Les priorités du Bénin dans cette zone de libre-échange continentale africaine, c’est la transformation structurelle de l’économie béninoise. Cela veut dire qu’il faut transférer les facteurs de production dans les secteurs peu assorti vers les secteurs à forte production. Par exemple le Bénin a choisi au moins cinq produits à promouvoir à savoir le riz, le maïs, l’ananas, le karité et autres. Il va falloir qu’on crée de la valeur ajoutée sur ces produits, c’est-à-dire avoir des industries de transformation pour que le Bénin soit prêt pour tirer profit de la zone de libre-échange continentale africaine.
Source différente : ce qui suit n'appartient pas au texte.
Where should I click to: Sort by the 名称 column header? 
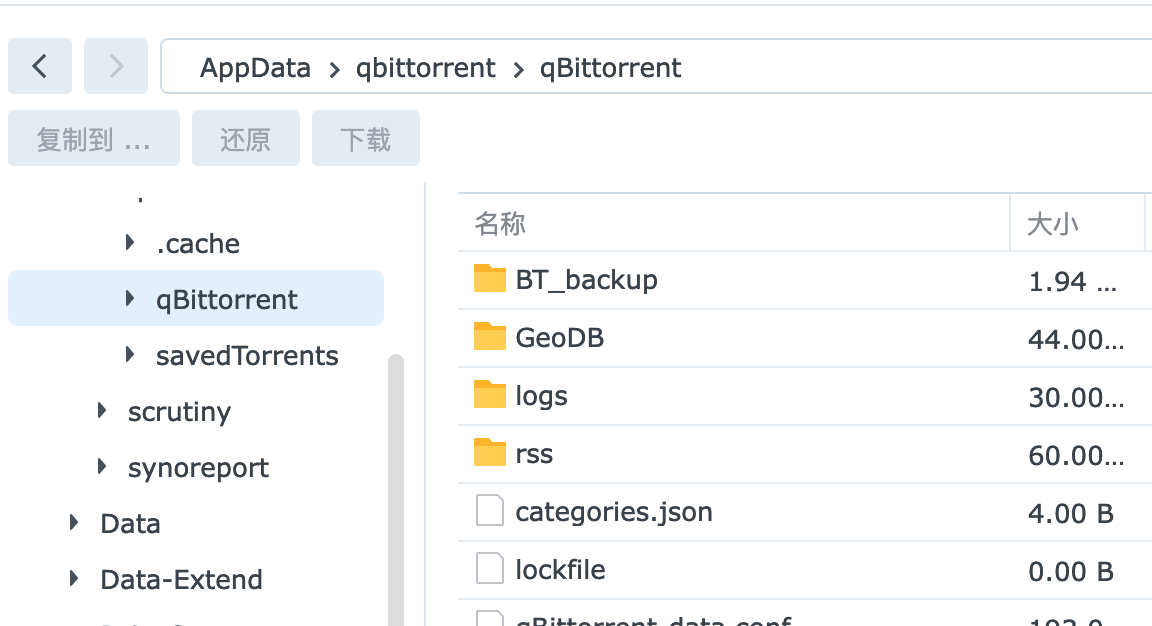click(x=500, y=223)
C’est de ça qu’il s’agit. Si on n’encourage pas la valeur ajoutée de nos produits, on ne pourra pas tirer profit pleinement de cette zone de libre-échange continentale africaine. En même temps, c’est une opportunité mais c’est aussi un risque pour les produits qui ne vont pas se lancer dans la compétitivité industrielle. Donc le Bénin doit s’inscrire dans cette dynamique pour tirer profit de la zone de livre échange continentale africaine.  Tout compte fait, le marché reste ouvert pour les entreprises béninoises  comme pour toutes les entreprises de l’Afrique.

Qu’est ce que les opérateurs économiques béninois ont à titrer de la zone de libre-échange continentale africaine ?

Les opérateurs économiques ont beaucoup à tirer de la zone de libre-échange continentale africaine et depuis que l’accord a été signé le 30 mai, on a donné jusqu’à juillet 2020 pour commencer les premiers échanges sous la bannière de la zone de libre-échange continentale africaine. Le Bénin à un intérêt a organisé son économie, organisé les groupes d’entreprises à approfondir les séances d’appropriation  pour que lorsque le top va être donné prochainement, le Bénin puisse être au rendez-vous. L’intérêt pour nous dans cette zone,  c’est de nous organisé et de nous s’efforcer à briser les tabous et les habitudes qui nous tirent derrière  pour aller vers une Afrique plus intégrée.